What is expected
Which lines of the entries hold the string "Expand"? Copy each one.

Records for the exercise

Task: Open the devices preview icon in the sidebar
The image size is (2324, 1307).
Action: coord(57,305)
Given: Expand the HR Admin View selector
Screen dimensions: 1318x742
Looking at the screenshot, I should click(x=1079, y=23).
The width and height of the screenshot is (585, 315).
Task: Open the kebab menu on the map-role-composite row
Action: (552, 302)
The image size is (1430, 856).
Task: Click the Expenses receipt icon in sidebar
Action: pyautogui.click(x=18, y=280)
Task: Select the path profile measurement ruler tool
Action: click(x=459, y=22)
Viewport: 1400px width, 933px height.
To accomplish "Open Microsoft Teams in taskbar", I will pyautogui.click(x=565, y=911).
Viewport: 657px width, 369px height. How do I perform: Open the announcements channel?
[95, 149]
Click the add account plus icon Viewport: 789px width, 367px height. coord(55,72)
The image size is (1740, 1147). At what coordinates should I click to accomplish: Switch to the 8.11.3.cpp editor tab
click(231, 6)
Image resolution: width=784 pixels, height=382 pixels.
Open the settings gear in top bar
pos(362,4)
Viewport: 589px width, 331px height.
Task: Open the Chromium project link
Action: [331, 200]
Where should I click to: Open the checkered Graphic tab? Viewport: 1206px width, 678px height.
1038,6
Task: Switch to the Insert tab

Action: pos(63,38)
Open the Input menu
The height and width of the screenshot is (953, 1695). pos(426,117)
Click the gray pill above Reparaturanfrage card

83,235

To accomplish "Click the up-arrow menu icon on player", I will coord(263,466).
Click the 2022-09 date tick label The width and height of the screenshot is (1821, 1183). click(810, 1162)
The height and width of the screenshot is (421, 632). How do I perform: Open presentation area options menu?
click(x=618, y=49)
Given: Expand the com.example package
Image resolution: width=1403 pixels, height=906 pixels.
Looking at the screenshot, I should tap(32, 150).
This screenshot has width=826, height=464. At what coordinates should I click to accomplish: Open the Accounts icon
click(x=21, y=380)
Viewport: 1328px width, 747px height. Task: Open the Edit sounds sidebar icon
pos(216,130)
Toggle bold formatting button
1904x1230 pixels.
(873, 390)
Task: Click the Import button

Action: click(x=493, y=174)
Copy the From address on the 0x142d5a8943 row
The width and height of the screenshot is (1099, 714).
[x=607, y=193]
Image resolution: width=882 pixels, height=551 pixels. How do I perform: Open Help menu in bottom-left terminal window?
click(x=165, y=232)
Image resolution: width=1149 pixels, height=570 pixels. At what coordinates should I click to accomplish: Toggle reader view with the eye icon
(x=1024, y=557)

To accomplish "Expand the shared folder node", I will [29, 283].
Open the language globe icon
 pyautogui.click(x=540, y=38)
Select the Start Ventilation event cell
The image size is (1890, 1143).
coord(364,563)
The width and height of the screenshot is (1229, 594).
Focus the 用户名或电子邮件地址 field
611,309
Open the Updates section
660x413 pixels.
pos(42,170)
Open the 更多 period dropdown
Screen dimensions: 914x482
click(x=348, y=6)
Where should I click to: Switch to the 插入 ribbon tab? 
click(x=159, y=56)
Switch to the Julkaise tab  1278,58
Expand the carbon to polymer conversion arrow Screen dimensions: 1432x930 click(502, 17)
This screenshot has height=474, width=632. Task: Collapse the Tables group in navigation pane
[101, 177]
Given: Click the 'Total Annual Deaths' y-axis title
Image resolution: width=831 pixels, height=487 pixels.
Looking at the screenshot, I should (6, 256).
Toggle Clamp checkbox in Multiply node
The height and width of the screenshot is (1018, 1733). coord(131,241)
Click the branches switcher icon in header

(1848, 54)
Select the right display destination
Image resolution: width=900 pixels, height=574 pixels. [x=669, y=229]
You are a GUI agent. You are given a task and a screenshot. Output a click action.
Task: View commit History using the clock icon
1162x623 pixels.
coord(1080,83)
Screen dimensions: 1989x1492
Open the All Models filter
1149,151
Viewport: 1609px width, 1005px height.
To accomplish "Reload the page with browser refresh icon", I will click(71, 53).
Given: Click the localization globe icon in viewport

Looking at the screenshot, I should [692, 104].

Solved problem
Given: Expand the HR Admin View selector
Given: Expand the com.example package
To accomplish "Expand the shared folder node", I will [29, 283].
Expand the carbon to polymer conversion arrow Screen dimensions: 1432x930 click(502, 17)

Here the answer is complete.